*INSTRUCTIONS TO FOLLOW:*
Among the records below, find the line that has "常見問題 (98, 2483)"; from there, give the lines again exactly, and stop after the line that has "Google 地圖平台服務水準協議 (SLA) (177, 2220)".

*SOURCE DATA:*
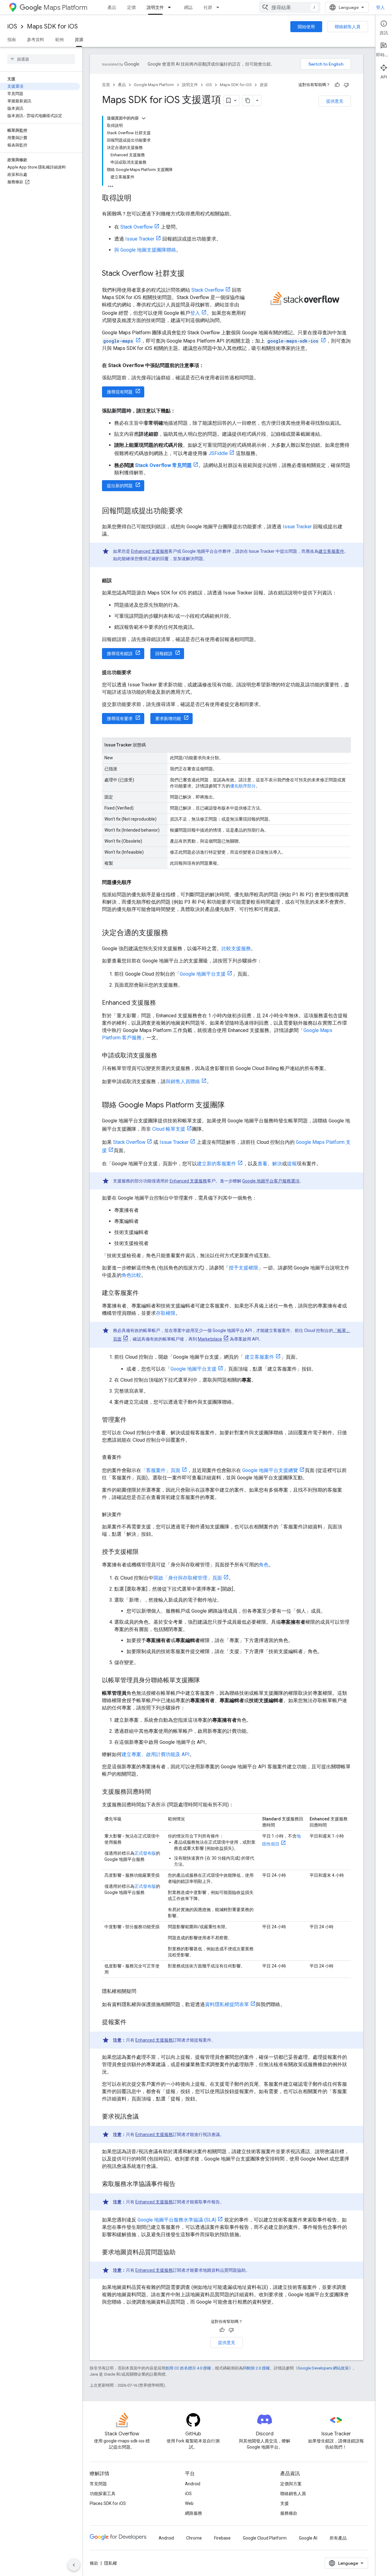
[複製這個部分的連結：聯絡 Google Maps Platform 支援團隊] (231, 1105)
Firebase (222, 2538)
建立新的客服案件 (216, 1164)
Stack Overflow (136, 227)
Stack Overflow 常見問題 (163, 465)
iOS (12, 26)
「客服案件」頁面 (160, 1470)
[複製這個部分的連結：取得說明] (137, 198)
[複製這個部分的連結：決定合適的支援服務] (174, 933)
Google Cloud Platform (265, 2538)
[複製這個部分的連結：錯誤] (118, 580)
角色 (264, 1565)
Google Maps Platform (154, 84)
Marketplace (210, 1339)
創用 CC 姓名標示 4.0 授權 (188, 2368)
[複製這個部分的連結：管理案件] (132, 1420)
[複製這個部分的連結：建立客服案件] (145, 1293)
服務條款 (288, 2513)
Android (192, 2483)
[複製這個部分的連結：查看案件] (128, 1457)
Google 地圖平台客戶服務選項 (271, 1180)
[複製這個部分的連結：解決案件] (128, 1514)
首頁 (106, 84)
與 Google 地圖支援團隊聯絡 (145, 250)
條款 (94, 2563)
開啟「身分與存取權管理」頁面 (187, 1578)
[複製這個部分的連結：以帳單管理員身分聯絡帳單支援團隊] (206, 1680)
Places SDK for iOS (108, 2503)
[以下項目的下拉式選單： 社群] (219, 7)
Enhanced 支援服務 (149, 551)
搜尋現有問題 (120, 392)
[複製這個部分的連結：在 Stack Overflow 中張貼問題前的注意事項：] (210, 365)
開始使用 (306, 26)
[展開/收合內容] (143, 118)
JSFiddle (218, 453)
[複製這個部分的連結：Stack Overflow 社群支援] (191, 274)
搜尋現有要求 (120, 718)
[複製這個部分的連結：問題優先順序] (137, 882)
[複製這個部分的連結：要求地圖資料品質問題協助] (181, 2252)
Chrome (194, 2538)
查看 (262, 1164)
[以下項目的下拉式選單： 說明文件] (171, 7)
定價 (131, 7)
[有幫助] (337, 84)
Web (189, 2503)
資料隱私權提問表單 (227, 2004)
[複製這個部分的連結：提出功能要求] (137, 672)
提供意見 (334, 101)
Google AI (308, 2538)
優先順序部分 (243, 785)
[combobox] (289, 7)
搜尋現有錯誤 (120, 653)
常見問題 (98, 2483)
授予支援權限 (243, 1268)
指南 (11, 39)
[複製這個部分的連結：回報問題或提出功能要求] (189, 511)
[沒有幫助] (346, 84)
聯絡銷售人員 (347, 26)
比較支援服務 (236, 948)
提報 (292, 1164)
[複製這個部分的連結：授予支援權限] (145, 1552)
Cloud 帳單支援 (168, 1129)
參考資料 (35, 39)
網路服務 (193, 2513)
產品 (111, 7)
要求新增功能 (168, 718)
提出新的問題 (120, 485)
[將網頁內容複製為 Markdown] (247, 100)
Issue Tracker (139, 239)
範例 (59, 39)
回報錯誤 (163, 653)
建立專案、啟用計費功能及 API (156, 1754)
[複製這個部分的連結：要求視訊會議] (145, 2117)
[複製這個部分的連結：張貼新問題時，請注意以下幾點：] (181, 411)
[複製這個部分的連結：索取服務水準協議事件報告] (181, 2184)
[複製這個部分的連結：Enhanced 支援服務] (162, 1003)
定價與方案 (291, 2483)
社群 (208, 7)
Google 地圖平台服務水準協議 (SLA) (177, 2220)
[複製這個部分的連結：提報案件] (132, 2022)
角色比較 (131, 1275)
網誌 (188, 7)
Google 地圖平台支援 (203, 974)
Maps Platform (65, 7)
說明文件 (155, 7)
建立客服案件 (331, 551)
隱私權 (110, 2563)
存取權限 (165, 1313)
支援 (284, 2503)
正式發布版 (145, 1853)
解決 (277, 1164)
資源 (79, 39)
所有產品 (338, 2538)
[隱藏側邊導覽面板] (74, 2565)
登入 (380, 7)
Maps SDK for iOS (52, 26)
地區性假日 (281, 1840)
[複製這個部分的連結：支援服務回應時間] (157, 1792)
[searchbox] (41, 59)
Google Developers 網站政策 (323, 2368)
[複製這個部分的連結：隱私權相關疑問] (142, 1991)
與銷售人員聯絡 (183, 1081)
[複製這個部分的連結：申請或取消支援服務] (163, 1056)
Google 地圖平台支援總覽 (270, 1470)
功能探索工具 (102, 2493)
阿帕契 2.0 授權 (256, 2368)
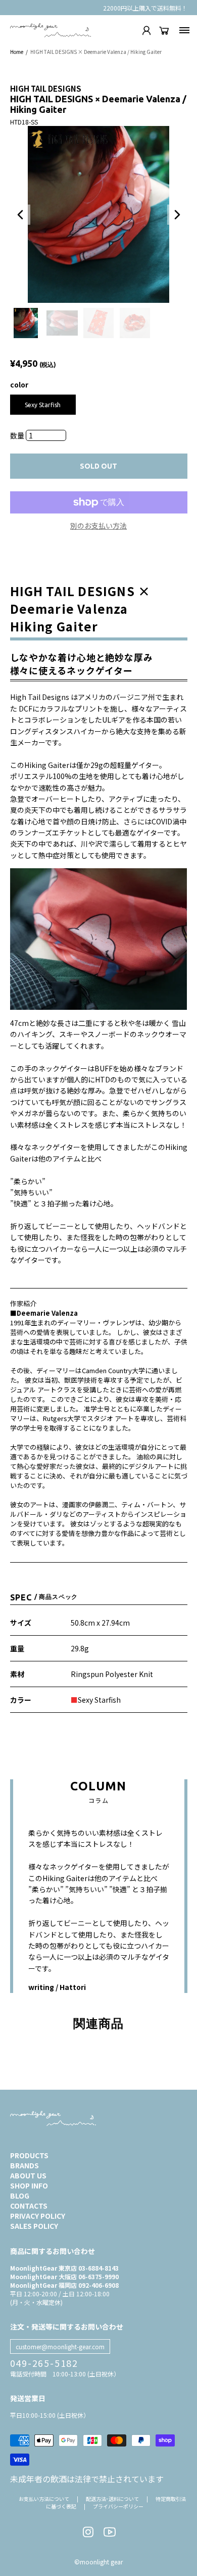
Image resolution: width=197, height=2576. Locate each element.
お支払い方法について (44, 2498)
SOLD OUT (98, 466)
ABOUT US (28, 2175)
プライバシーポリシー (118, 2506)
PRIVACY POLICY (37, 2216)
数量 (18, 435)
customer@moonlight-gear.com (60, 2346)
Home (16, 51)
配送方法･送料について (112, 2498)
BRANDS (24, 2165)
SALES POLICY (34, 2226)
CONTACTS (28, 2206)
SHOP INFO (29, 2185)
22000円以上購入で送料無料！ (145, 8)
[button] (20, 215)
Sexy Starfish (43, 405)
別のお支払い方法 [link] (98, 526)
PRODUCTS (29, 2155)
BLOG (19, 2196)
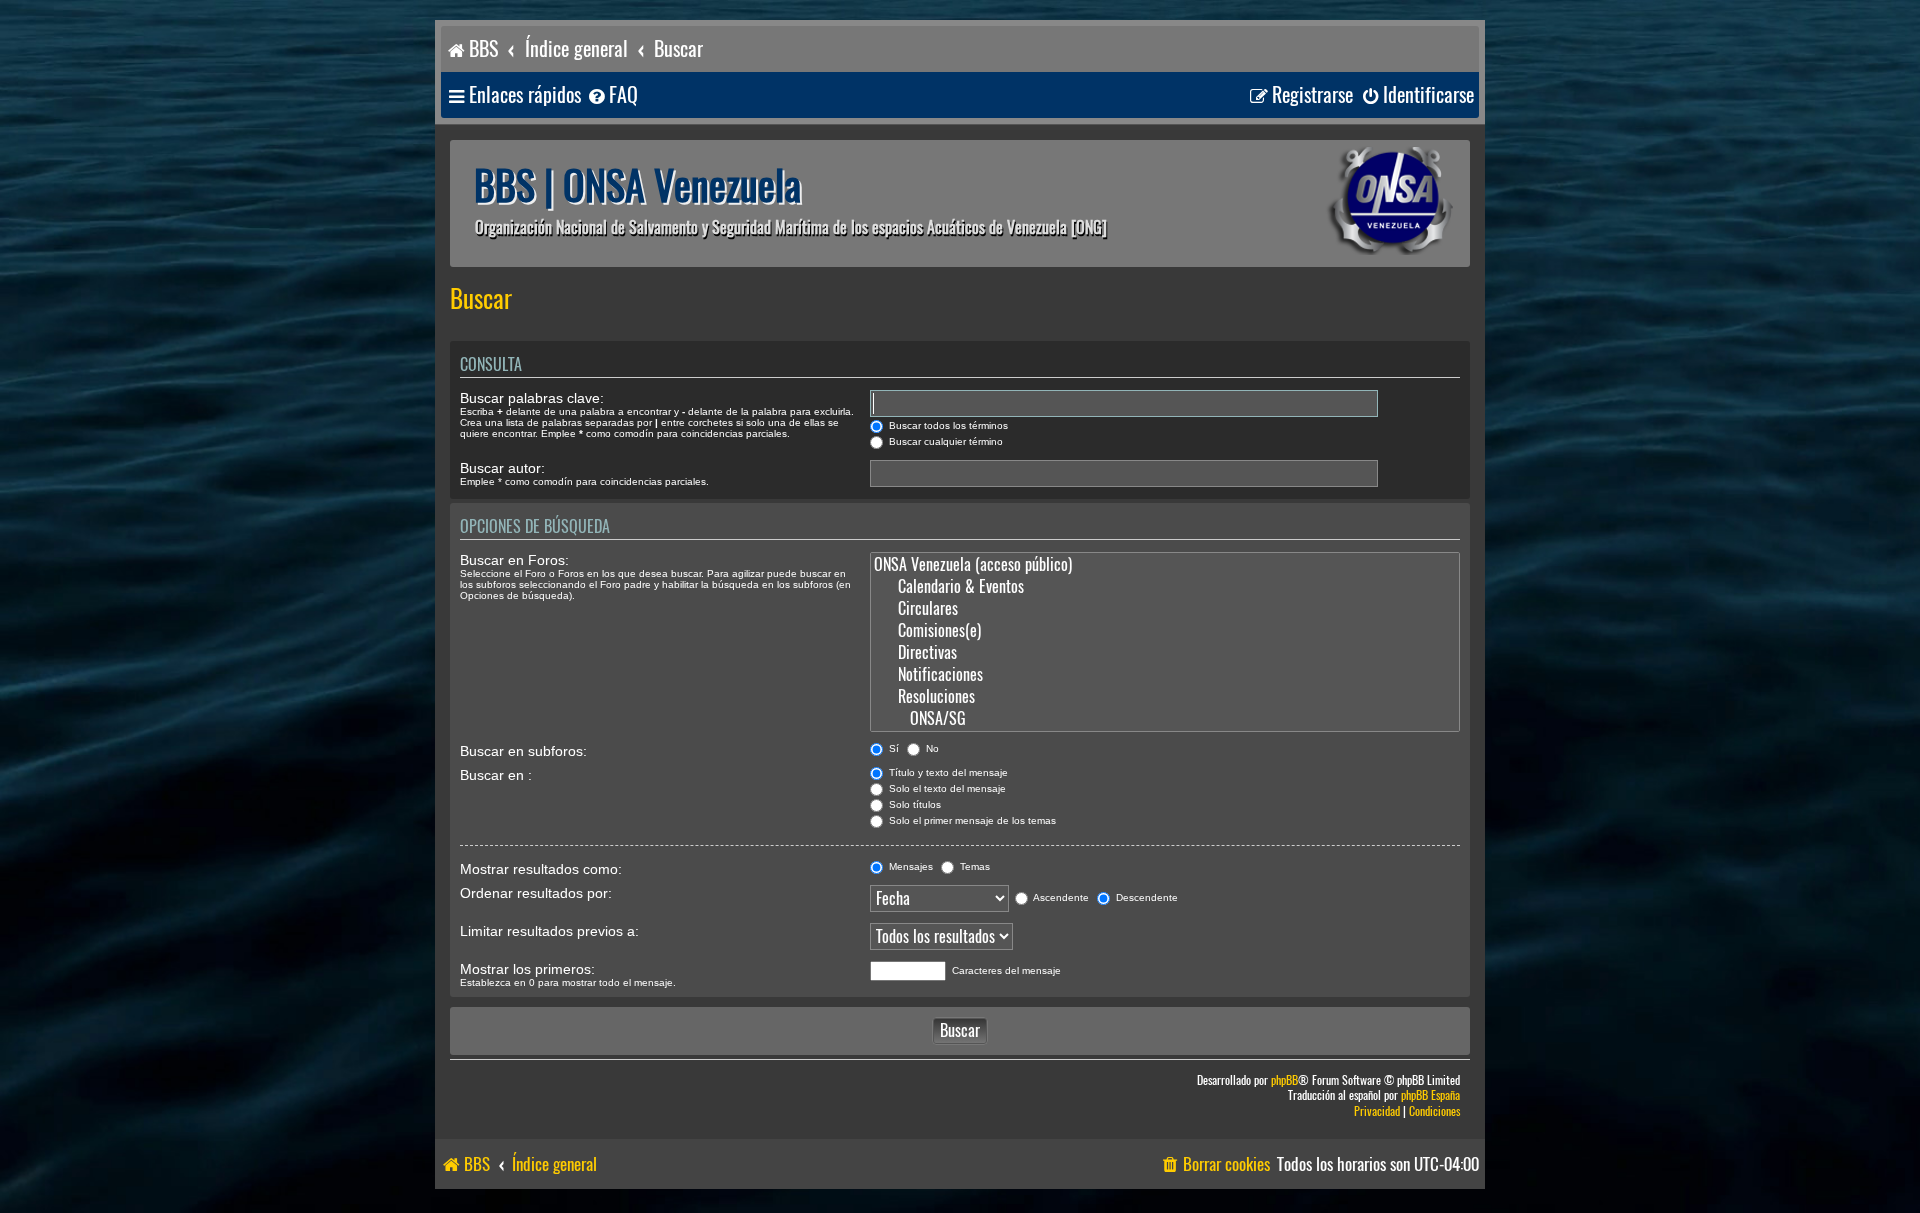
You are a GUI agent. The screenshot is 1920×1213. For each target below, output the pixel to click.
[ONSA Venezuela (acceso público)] (1165, 565)
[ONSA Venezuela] (1345, 203)
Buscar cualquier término (944, 441)
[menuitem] (612, 95)
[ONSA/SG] (1165, 719)
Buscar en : (496, 775)
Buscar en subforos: (523, 751)
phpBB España (1430, 1095)
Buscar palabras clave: (532, 398)
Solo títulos (913, 804)
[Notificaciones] (1165, 675)
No (931, 748)
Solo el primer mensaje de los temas (971, 820)
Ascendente (1060, 897)
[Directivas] (1165, 653)
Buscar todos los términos (947, 425)
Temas (973, 866)
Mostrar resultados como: (541, 869)
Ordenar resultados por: (536, 893)
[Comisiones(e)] (1165, 631)
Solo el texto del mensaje (946, 788)
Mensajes (909, 866)
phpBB (1284, 1080)
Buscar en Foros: (514, 560)
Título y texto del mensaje (947, 772)
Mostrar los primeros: (527, 969)
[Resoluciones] (1165, 697)
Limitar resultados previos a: (549, 931)
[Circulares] (1165, 609)
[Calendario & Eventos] (1165, 587)
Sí (892, 748)
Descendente (1145, 897)
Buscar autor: (502, 468)
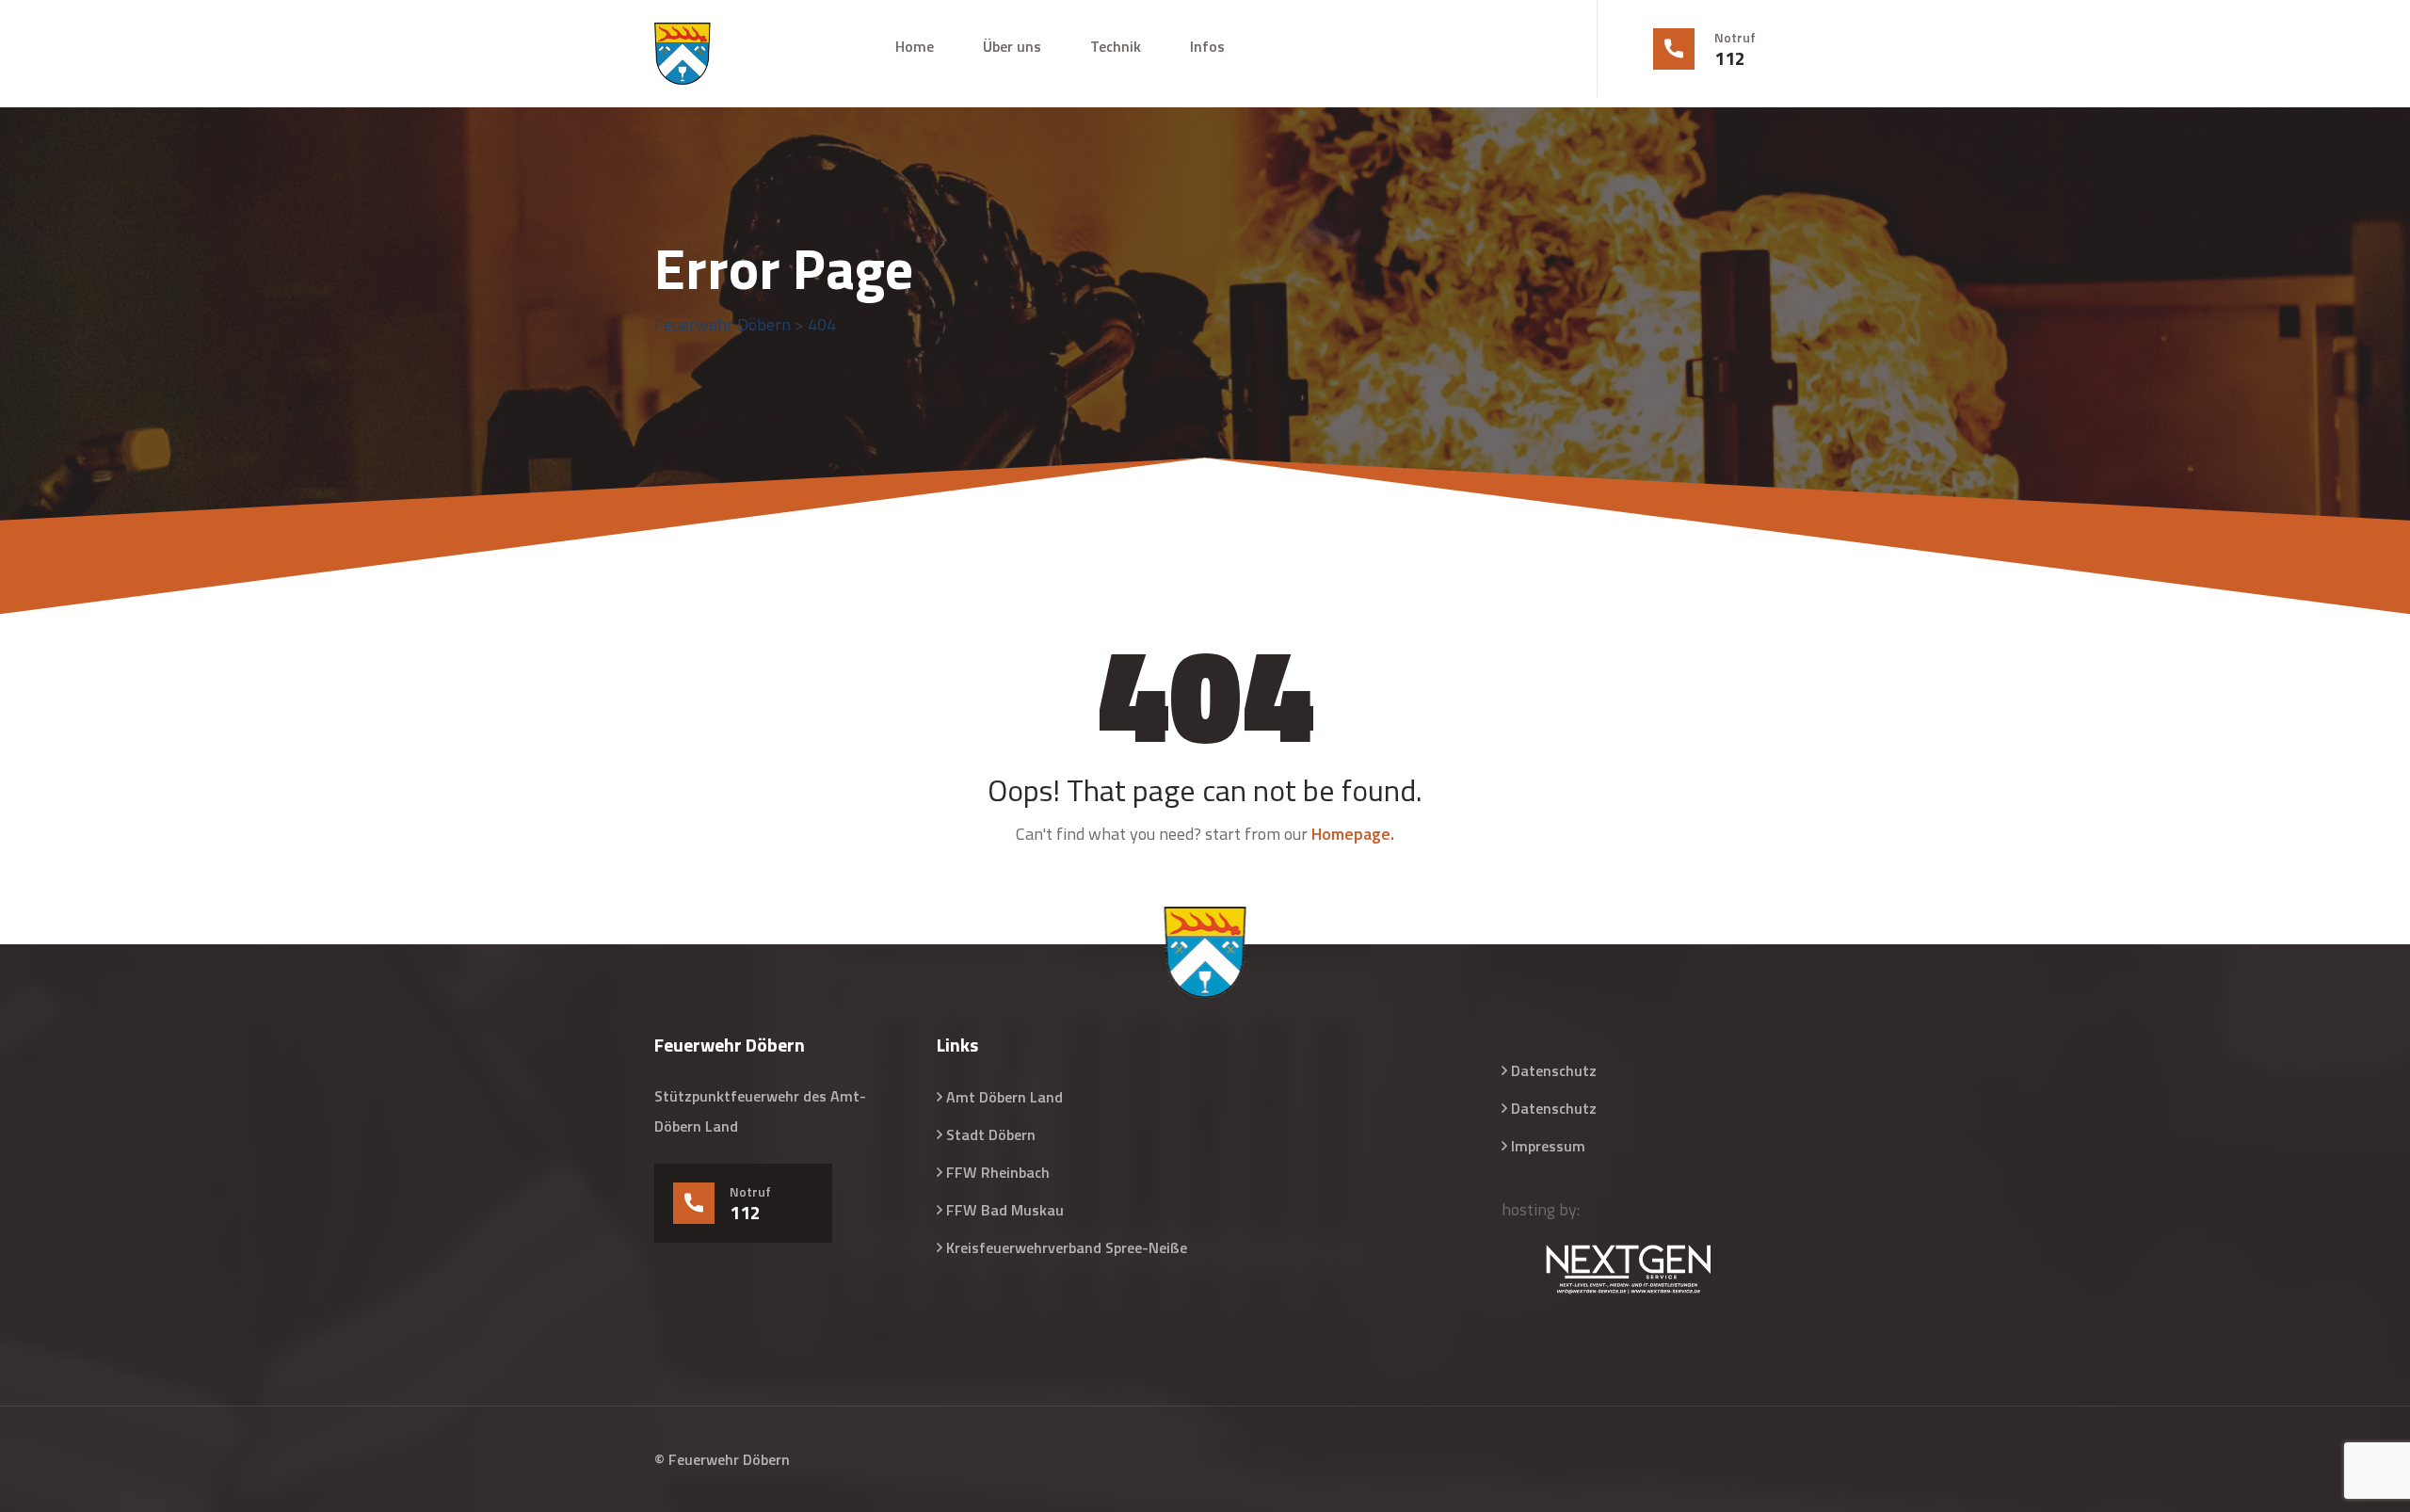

*RESULT FOR THIS TASK:*
常見問題 (98, 2483)
授予支援權限 (243, 1268)
指南 (11, 39)
[複製這個部分的連結：回報問題或提出功能要求] (189, 511)
[沒有幫助] (346, 84)
聯絡銷售人員 (347, 26)
比較支援服務 (236, 948)
提報 (292, 1164)
[複製這個部分的連結：授予支援權限] (145, 1552)
Cloud 帳單支援 (168, 1129)
參考資料 (35, 39)
網路服務 (193, 2513)
產品 (111, 7)
要求新增功能 (168, 718)
提出新的問題 (120, 485)
[將網頁內容複製為 Markdown] (247, 100)
Issue Tracker (139, 239)
範例 (59, 39)
回報錯誤 (163, 653)
建立專案、啟用計費功能及 API (156, 1754)
[複製這個部分的連結：要求視訊會議] (145, 2117)
[複製這個部分的連結：張貼新問題時，請注意以下幾點：] (181, 411)
[複製這個部分的連結：索取服務水準協議事件報告] (181, 2184)
[複製這個部分的連結：Enhanced 支援服務] (162, 1003)
定價與方案 (291, 2483)
社群 (208, 7)
Google 地圖平台服務水準協議 (SLA) (177, 2220)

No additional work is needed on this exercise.